_Problem requirements_:
Below, write out each line of the items that contains the word "agent".

_Given data_:
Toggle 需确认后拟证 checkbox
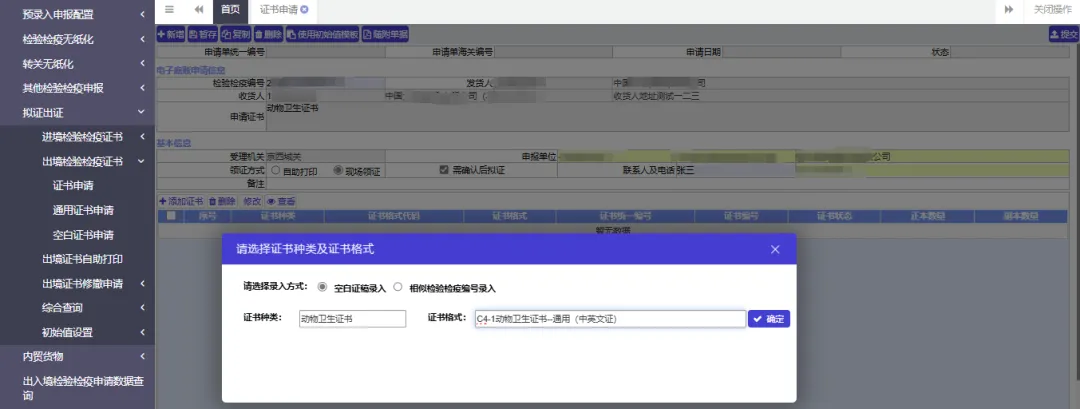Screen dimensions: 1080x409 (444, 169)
* * *
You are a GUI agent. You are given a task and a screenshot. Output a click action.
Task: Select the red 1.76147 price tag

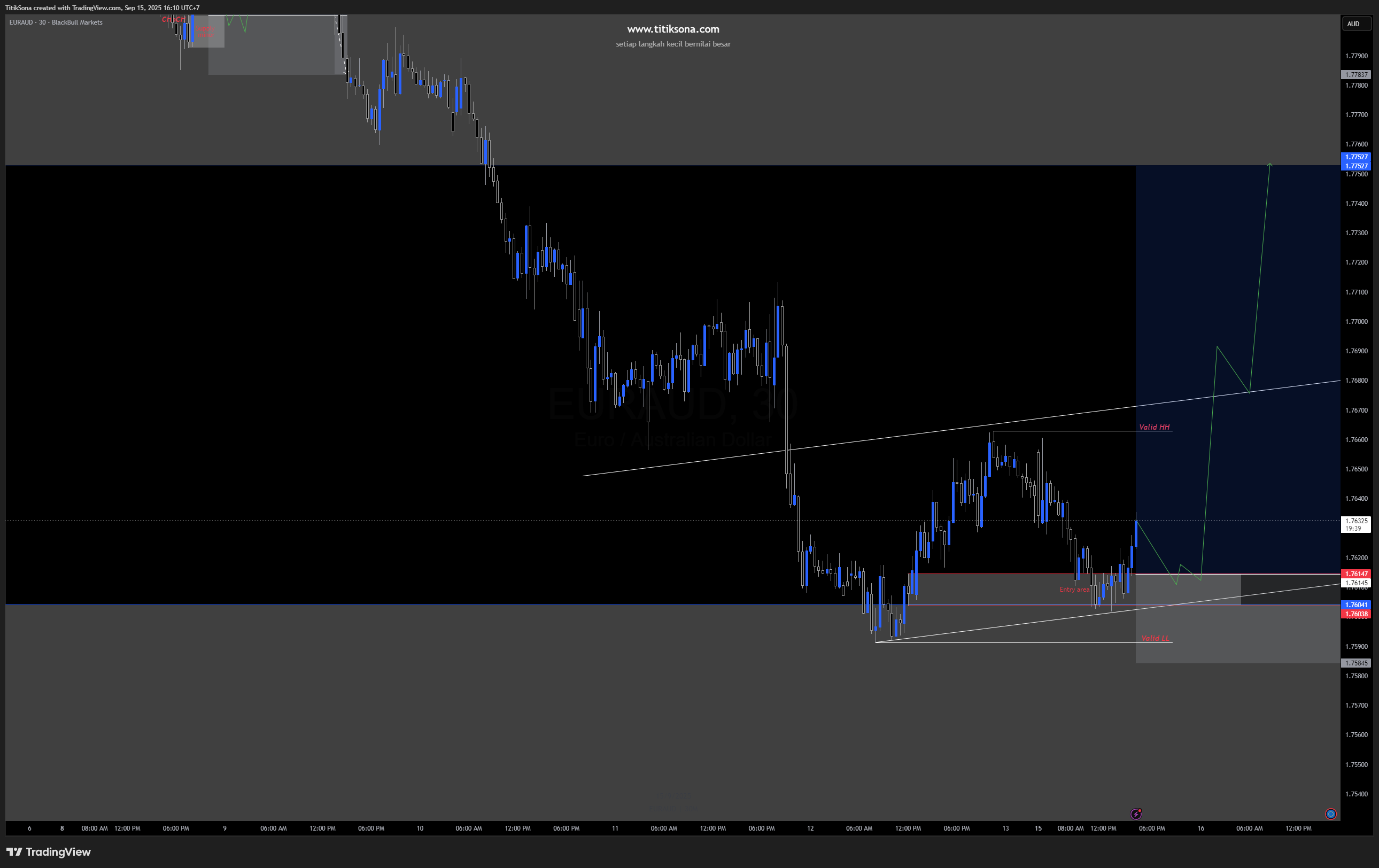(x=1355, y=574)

_Exercise output_:
You are a GUI agent. You are given a task and a screenshot. Output a click action.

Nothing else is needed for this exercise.